Your assignment:
The whole of the data, every line, should come back exactly the same.

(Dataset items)
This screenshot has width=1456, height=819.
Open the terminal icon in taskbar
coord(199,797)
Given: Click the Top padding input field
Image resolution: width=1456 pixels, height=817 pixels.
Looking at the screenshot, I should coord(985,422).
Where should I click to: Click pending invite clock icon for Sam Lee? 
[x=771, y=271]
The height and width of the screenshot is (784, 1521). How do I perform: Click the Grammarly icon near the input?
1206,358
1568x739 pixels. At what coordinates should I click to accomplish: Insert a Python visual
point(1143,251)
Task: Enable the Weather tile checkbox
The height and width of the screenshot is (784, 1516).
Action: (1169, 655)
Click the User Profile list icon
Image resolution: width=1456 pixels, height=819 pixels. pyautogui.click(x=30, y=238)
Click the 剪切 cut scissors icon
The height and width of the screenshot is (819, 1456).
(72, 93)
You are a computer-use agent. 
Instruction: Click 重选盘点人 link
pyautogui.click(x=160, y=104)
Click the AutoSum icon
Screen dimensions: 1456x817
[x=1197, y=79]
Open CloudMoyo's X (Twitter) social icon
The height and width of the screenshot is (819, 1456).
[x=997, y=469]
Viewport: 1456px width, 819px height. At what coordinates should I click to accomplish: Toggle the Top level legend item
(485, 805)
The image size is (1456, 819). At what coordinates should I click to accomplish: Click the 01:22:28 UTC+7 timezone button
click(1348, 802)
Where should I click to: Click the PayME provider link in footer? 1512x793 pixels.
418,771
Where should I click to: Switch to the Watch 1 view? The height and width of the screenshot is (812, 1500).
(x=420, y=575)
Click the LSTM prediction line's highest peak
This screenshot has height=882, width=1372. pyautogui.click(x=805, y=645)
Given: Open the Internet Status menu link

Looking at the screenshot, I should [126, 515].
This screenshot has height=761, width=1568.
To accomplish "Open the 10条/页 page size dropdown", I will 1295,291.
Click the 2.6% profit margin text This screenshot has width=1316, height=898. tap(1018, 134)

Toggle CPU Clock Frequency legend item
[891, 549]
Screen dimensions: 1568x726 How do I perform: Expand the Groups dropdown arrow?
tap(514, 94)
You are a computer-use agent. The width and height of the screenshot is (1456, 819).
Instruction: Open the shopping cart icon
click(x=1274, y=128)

Response below:
This screenshot has width=1456, height=819.
Open the terminal icon in taskbar
coord(199,797)
Given: Click the Top padding input field
Image resolution: width=1456 pixels, height=817 pixels.
Looking at the screenshot, I should coord(985,422).
Where should I click to: Click pending invite clock icon for Sam Lee? 
[x=771, y=271]
The height and width of the screenshot is (784, 1521). How do I perform: Click the Grammarly icon near the input?
1206,358
1568x739 pixels. At what coordinates should I click to accomplish: Insert a Python visual
point(1143,251)
Task: Enable the Weather tile checkbox
The height and width of the screenshot is (784, 1516).
Action: (1169, 655)
Click the User Profile list icon
Image resolution: width=1456 pixels, height=819 pixels. pyautogui.click(x=30, y=238)
Click the 剪切 cut scissors icon
The height and width of the screenshot is (819, 1456).
(72, 93)
You are a computer-use agent. 
Instruction: Click 重选盘点人 link
pyautogui.click(x=160, y=104)
Click the AutoSum icon
Screen dimensions: 1456x817
[x=1197, y=79]
Open CloudMoyo's X (Twitter) social icon
The height and width of the screenshot is (819, 1456).
[x=997, y=469]
Viewport: 1456px width, 819px height. At what coordinates should I click to accomplish: Toggle the Top level legend item
(485, 805)
The image size is (1456, 819). At what coordinates should I click to accomplish: Click the 01:22:28 UTC+7 timezone button
click(1348, 802)
Where should I click to: Click the PayME provider link in footer? 1512x793 pixels.
418,771
Where should I click to: Switch to the Watch 1 view? The height and width of the screenshot is (812, 1500).
(x=420, y=575)
Click the LSTM prediction line's highest peak
This screenshot has height=882, width=1372. pyautogui.click(x=805, y=645)
Given: Open the Internet Status menu link

Looking at the screenshot, I should [126, 515].
This screenshot has height=761, width=1568.
To accomplish "Open the 10条/页 page size dropdown", I will 1295,291.
Click the 2.6% profit margin text This screenshot has width=1316, height=898. tap(1018, 134)

Toggle CPU Clock Frequency legend item
[891, 549]
Screen dimensions: 1568x726 How do I perform: Expand the Groups dropdown arrow?
tap(514, 94)
You are a computer-use agent. The width and height of the screenshot is (1456, 819).
Instruction: Open the shopping cart icon
click(x=1274, y=128)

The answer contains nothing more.